A Feb. 15 letter to UK from the American Nurses Credentialing Center, which awards the honor, outlined areas where the hospital fell short in the renewal application. The letter cited low scores in patient and nursing satisfaction and "nursing sensitive indicators," which measure quality of care by looking at such problems as the number of patients who get pressure ulcers or the number of patients who fall.
A summary of the review that caused UK to lose the designation said that "the structure for supporting a culture of patient safety was not evident" and that nurses fell short on "friendliness/courtesy," "promptness /response to call," "nurses' attitude toward requests" and "attention to special/personal needs."
Lofgren and Colleen Swartz, chief nurse executive, said it's not that the hospital is providing inferior patient care. Swartz said the hospital got across-the-board high marks on the two-year review provided by the center. Applications are renewed every four years.
Swartz blamed a change in the renewal process guidelines for UK's failure. When it became clear that key measurements would be different, there was discussion about whether it was prudent to apply for renewal, Lofgren said.
Other organizations apparently coped with the changes. Central Baptist reapplied this year under the new guidelines, and its Magnet status was renewed, said spokeswoman Ruth Ann Childers. Frankfort Regional Medical Center applied for the first time and succeeded.
Officials from those hospitals say applying for Magnet status is a significant investment of staff time and energy.
Mosier said Frankfort Regional spent about $380,000 last year on education and incentive programs that support the application. It is an investment, she said, because Magnet hospitals have a record of low employee turnover. Recruiting and training a surgical nurse can cost about $55,000, she said.
"If you are not replacing them you are going to have to invest in the ones that you have," she said.

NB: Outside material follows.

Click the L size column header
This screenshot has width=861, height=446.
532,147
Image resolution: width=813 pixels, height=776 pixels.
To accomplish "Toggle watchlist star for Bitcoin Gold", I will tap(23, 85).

Mosier and Childers said each of their hospitals has a staff person who spends about half their time making sure the Magnet status application is on track. Central Baptist is so proud of its Magnet status it flies the official "Magnet hospital" flag near the main entrance.

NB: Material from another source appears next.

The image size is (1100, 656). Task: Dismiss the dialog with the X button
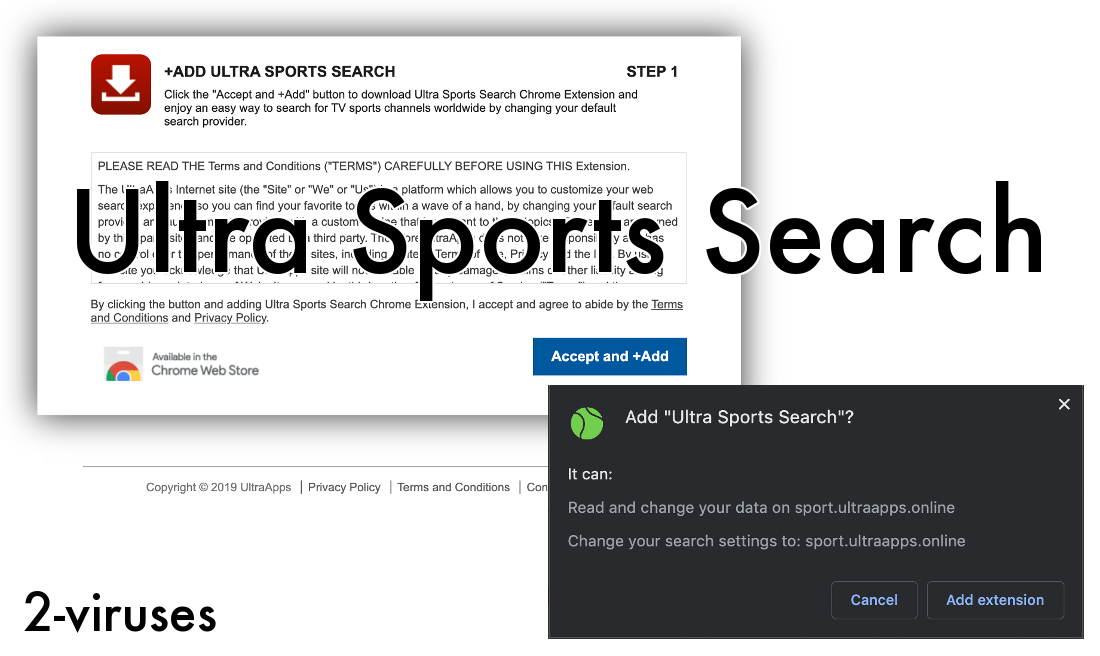[x=1064, y=404]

Although UK has held the Magnet status for 10 years, and reapplied successfully in 2005, Lofgren said he couldn't estimate the cost of applying aside from the $60,000 to $70,000 in application fees. He also couldn't estimate the amount of staff time committed to it, which includes an extensive site visit and employee interviews. UK does not have a person dedicated to the application, Lofgren said.

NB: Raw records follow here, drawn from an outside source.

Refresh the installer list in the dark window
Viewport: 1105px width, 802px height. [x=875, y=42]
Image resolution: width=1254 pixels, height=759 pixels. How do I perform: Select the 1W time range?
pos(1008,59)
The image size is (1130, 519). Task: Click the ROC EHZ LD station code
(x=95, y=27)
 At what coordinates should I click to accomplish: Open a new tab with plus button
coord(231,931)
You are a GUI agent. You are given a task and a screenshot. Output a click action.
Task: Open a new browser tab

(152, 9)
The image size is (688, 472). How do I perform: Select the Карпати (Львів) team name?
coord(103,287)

Because of the loss of Magnet status, the hospital is required to eliminate the mention of the designation from all Web sites, brochures, advertising or banners. Ann Smith, chief administrative officer, said reference to Magnet status has mostly been in digital form and can be purged easily and inexpensively.
In the end, Lofgren said, any money that was spent on the renewal was well spent because it allowed the hospital to get an honest, third-party appraisal of its nursing operation.
Patient care is important to the hospital, Lofgren said, and is improving as evidenced by recent scores on a standardized national survey conducted by the Hospital Consumer Assessment of Healthcare Providers and Systems. The survey showed that in February 2010, 74 percent of patients said they would recommend the hospital. In February 2011, the number went up to 88 percent.
During the past few years, the hospital actually has increased its focus on nursing, Lofgren said. It hired Swartz as chief nurse executive in January 2008 and created the Office of Service Excellence in October 2009.
"We are headed in the right direction," he said.
Lofgren pointed out that the hospital deals with patients in its trauma and critical care units who are often very sick, scared and far from home. That alone makes getting good patient satisfaction scores difficult, Smith said.
Although nurses were surprised and disappointed about losing Magnet status, it has acted as an incentive to improve, Swartz said.
"They've viewed it as sort of a call to action."